Über Jahrhunderte hinweg suchten nicht nur einfache Bürger, sondern auch Könige aus der ganzen Welt Rat im Tempel von Apollo, gelegen zwischen den steilen Hängen nördlich des Golfs von Korinth.

Zunächst durfte nur einmal im Jahr das Orakel befragt werden. Später wurden die Sitzungen auf mehrere Tage im Jahr ausgeweitet. Bevor das Orakel sprach, bedurfte es eines Omens.

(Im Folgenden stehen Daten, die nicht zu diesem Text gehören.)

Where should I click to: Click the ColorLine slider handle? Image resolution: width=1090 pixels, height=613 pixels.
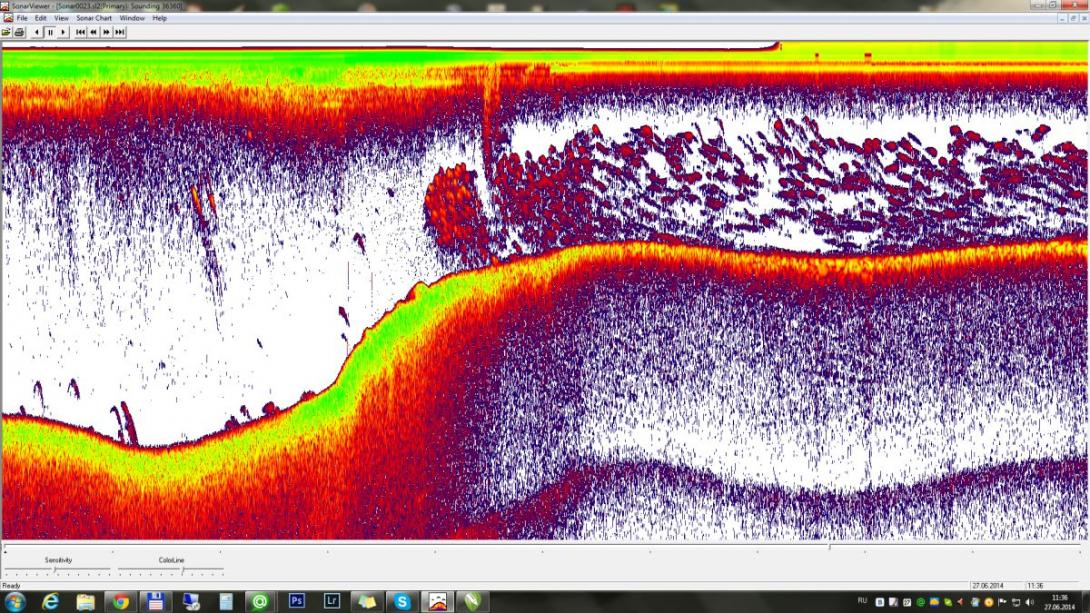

Ein Oberpriester besprengte eine junge Ziege mit eiskaltem Wasser. Blieb das Tier ruhig, fiel das Orakel für diesen Tag aus und die Ratsuchenden wurden wieder nachhause geschickt und mussten einen ganzen Monat lang warten. Zuckte die Ziege hingegen erschrocken zusammen, wurde sie geopfert und auf einem Altar verbrannt.

Bevor die Ratsuchenden die Weissagung der Priesterin Pythia in Anspruch nehmen konnten, begab sich diese zunächst zur  Quelle der Nymphe Kastalia, wo sie nackt ein Bad zur äußeren Reinigung nahm.

Aus einer zweiten Quelle trank sie einige Schlucke des heiligen Wassers zwecks der inneren Reinigung. Eine Sage sagt: Trinkt man das Wasser aus der Quelle von Kastalia, verleiht die Quelle einem die Dichtergabe.

In Begleitung von zwei Oberpriestern und Mitgliedern des Fünfmännerrates ging Pythia anschließend in den Tempel Apollos. Sie wurde vor dem Altar der Hestia, die Göttin des Familien- und Staatsherdes, geführt, wo aus einer Erdspalte berauschenden Dämpfe aufstiegen, sodass sie ihre Weissagungen in einer Art Trance gemacht hatte.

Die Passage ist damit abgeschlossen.